Von der Küstennähe profitieren vor allem die, die gerne Wald- und Strandspaziergänge machen. Schmidts Nachbar ist gerade mit dem Hund unterwegs. Noch immer sind einige Mieter in der benachbarten Reha-Klinik beschäftigt. So wie Anke Brosowski, die 1998 in eine Dreiraumwohnung einzog. Bei ihr liegen nicht nur Wald und Meer in der Nähe, sondern auch der Arbeitsplatz.

Der Plattenbau aus DDR-Zeiten liegt direkt am Küstenradweg in Ückeritz.

Der Plattenbau aus DDR-Zeiten liegt direkt am Küstenradweg in Ückeritz.

„Mal sehen, wie lange ich dort noch wohnen kann“, sagt die Ückeritzerin. „Für neun Jahre ist in unserem Haus eine Sozialcharta, so etwas wie eine Mietpreisbremse, eingeführt worden.

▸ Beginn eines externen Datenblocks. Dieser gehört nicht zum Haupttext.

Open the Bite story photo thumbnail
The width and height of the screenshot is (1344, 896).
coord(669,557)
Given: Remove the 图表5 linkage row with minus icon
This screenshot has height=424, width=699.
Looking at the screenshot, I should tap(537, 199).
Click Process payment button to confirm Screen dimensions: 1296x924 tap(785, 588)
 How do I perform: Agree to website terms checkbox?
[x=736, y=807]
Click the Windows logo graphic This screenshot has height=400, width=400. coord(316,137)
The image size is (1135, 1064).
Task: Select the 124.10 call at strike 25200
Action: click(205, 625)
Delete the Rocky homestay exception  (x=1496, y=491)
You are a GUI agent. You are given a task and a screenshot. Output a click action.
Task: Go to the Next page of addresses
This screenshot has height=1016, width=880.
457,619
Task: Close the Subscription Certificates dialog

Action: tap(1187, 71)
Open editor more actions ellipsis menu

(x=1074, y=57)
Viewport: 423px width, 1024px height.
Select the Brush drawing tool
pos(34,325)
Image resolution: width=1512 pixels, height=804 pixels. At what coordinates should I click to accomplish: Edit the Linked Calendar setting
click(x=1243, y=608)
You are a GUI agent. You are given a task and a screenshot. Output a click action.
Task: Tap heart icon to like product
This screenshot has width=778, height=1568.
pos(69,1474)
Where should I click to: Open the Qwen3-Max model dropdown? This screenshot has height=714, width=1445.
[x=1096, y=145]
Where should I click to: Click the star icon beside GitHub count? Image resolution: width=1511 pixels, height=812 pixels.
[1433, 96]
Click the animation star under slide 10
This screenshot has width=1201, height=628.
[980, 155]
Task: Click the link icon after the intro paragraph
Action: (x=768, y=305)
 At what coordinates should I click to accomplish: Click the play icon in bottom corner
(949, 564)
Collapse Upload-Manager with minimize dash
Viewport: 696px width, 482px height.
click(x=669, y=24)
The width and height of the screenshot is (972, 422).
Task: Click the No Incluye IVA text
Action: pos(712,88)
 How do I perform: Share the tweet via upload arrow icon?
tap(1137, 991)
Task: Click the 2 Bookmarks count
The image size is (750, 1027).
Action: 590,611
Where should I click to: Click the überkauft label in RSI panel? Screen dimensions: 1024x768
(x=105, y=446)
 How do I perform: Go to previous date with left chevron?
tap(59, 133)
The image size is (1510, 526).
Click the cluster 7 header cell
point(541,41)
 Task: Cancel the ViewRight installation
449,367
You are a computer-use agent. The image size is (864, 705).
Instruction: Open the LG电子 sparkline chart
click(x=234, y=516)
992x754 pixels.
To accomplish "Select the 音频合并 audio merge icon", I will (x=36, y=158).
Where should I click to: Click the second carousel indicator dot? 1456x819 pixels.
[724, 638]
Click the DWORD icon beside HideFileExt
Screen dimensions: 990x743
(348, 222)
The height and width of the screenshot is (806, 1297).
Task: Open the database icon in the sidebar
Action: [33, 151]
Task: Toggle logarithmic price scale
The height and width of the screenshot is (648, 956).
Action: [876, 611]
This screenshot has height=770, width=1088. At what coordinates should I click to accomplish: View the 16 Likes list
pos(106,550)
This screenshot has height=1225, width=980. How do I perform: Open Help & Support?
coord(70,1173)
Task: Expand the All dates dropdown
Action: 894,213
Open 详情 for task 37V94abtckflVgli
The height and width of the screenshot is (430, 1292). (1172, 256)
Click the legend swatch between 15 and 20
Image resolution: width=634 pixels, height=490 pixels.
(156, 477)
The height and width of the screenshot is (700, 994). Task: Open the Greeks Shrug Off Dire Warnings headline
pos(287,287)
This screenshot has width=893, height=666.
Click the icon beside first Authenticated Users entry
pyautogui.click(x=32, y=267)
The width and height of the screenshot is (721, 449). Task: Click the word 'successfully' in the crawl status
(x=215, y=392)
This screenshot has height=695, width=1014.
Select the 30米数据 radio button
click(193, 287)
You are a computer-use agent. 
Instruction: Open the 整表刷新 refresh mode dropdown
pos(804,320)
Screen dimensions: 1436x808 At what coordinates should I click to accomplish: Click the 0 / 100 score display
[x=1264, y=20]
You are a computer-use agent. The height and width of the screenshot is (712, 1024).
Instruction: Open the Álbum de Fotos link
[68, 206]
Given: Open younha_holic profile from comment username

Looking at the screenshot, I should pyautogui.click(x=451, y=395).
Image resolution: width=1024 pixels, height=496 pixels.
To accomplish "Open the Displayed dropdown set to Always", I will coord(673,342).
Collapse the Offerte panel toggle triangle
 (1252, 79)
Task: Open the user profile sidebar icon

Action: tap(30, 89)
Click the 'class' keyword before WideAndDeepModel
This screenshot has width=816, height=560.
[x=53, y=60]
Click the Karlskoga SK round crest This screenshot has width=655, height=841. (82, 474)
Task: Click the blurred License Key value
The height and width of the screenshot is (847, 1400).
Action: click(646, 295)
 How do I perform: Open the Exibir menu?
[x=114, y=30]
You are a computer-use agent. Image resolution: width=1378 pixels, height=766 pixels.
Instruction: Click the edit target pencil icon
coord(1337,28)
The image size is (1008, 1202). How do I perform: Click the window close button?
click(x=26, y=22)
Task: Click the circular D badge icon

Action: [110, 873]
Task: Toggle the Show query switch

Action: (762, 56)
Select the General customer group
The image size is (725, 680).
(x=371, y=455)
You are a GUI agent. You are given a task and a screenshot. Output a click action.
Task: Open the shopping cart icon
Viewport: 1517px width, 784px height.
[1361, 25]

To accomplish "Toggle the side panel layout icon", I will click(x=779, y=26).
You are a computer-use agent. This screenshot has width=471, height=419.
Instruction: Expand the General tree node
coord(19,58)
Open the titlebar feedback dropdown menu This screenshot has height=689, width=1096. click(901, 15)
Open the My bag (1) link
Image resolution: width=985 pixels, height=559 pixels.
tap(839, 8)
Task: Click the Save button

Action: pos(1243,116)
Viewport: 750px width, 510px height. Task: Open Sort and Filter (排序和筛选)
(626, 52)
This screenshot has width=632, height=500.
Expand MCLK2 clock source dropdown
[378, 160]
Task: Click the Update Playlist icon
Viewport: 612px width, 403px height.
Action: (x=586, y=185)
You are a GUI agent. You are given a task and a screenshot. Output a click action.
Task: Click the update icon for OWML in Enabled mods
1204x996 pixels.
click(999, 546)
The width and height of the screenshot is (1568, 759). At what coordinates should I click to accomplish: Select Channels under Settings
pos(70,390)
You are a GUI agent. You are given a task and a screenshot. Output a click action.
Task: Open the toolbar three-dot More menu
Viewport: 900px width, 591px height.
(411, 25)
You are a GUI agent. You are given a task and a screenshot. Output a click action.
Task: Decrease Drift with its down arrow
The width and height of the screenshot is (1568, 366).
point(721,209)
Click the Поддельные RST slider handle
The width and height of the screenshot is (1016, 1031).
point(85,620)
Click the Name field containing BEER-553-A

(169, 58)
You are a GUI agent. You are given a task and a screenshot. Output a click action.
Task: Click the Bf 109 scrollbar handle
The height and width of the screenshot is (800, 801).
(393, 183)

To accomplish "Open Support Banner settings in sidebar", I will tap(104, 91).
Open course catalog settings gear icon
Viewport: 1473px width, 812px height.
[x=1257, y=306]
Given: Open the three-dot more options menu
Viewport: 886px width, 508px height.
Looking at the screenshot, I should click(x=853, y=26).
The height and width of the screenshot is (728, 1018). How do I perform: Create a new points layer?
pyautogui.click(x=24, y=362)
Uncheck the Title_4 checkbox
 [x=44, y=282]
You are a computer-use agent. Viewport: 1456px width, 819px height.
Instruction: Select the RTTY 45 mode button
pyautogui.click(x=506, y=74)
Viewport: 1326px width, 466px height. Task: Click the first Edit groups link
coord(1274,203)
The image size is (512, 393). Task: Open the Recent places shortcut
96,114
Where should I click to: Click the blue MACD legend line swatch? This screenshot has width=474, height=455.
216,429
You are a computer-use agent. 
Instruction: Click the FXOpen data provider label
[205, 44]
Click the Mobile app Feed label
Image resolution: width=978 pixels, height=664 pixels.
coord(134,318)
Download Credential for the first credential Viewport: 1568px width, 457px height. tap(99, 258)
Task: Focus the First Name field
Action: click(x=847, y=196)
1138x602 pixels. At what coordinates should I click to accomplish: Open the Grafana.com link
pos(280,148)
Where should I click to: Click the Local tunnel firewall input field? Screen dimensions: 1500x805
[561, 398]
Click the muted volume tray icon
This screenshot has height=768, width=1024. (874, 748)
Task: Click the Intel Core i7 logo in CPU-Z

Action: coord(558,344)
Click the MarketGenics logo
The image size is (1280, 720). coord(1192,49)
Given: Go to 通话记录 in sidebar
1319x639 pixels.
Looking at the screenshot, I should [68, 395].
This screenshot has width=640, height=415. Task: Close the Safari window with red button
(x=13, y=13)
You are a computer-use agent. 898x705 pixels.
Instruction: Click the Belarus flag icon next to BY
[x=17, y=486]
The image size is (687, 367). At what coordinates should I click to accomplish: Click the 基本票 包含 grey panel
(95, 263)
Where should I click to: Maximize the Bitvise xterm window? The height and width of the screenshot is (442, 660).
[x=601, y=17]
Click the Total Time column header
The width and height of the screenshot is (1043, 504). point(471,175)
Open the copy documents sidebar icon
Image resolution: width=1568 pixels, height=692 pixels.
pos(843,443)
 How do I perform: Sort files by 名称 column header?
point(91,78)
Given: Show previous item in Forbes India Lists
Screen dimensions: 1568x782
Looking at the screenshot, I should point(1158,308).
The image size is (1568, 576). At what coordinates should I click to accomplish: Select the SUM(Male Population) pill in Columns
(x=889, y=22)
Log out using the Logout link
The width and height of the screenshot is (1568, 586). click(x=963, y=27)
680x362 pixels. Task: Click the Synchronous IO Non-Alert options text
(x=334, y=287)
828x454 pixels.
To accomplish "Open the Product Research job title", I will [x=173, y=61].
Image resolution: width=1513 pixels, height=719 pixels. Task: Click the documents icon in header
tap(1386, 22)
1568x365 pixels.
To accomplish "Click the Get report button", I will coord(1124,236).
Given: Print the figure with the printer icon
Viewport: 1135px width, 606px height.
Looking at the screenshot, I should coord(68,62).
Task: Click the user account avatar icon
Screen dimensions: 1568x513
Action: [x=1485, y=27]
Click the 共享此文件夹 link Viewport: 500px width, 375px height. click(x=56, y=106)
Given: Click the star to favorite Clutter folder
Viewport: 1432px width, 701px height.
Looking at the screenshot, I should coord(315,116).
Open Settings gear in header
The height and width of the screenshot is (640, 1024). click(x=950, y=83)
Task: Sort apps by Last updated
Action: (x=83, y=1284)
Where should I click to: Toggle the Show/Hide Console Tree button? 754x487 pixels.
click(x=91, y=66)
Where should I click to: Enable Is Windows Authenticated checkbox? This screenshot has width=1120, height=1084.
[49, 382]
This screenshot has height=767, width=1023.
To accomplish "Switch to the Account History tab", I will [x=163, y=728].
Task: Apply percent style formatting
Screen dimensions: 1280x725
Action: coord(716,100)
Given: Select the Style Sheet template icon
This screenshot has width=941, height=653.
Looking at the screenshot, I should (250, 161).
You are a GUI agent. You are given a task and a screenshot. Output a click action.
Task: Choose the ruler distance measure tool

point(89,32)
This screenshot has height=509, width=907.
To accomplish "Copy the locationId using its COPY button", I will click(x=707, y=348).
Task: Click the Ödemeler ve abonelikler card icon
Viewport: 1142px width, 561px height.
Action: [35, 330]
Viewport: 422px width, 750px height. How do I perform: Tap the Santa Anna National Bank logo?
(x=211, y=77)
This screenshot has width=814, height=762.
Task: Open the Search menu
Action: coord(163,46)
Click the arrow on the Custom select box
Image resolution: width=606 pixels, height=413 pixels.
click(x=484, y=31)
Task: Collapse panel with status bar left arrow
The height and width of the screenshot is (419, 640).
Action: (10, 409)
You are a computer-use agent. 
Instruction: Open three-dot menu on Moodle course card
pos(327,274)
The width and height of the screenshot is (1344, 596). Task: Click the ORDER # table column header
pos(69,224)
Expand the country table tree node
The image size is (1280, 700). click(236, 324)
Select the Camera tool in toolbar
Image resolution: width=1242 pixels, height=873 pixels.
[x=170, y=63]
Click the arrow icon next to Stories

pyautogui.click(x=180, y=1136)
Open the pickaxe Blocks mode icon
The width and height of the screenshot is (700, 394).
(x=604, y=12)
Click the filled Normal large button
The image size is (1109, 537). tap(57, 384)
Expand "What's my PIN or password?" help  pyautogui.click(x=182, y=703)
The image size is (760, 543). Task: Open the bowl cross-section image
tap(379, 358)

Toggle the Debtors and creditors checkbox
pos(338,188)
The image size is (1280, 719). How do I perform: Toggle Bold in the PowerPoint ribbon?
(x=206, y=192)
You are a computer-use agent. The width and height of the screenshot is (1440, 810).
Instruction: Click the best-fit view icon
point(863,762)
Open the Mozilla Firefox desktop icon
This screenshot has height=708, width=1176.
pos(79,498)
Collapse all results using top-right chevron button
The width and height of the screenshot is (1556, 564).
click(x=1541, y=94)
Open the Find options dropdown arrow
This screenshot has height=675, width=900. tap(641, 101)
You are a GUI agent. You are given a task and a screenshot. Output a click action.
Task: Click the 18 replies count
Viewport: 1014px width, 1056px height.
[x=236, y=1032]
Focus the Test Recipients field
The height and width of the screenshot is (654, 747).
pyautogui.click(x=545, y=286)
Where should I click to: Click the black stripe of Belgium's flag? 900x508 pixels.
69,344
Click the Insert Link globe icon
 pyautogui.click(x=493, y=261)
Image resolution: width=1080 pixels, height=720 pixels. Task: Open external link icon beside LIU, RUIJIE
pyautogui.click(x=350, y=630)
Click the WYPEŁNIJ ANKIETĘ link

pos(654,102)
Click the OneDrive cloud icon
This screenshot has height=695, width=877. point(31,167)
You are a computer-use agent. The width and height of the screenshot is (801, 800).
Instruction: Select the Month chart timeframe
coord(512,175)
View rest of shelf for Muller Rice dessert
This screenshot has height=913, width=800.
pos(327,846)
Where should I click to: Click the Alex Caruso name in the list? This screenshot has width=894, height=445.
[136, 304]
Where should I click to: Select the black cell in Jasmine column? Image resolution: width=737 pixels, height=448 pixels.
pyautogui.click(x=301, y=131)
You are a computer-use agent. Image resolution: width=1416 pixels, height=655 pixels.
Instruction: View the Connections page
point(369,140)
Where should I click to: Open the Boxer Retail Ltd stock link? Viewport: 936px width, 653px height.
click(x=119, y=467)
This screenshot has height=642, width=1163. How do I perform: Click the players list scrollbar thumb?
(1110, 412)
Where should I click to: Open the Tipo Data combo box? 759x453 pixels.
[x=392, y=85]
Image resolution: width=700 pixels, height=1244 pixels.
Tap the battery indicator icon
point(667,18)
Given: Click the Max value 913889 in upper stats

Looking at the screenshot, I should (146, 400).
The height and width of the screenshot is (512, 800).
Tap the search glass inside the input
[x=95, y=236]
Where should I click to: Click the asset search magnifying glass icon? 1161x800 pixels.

Die läuft demnächst aus. Wer weiß, ob wir uns das dann noch leisten können?“

Das beschäftigt auch Frank Schmidt. „Als ich eingezogen bin, habe ich für 118 Quadratmeter 750 Euro warm gezahlt. Das zahle ich noch immer, allerdings jetzt für 60 Quadratmeter. Wenn die Miete weiter erhöht wird, kann ich mir das nicht mehr leisten.“ Dann hat er die Steinpilze nicht mehr vor der Tür.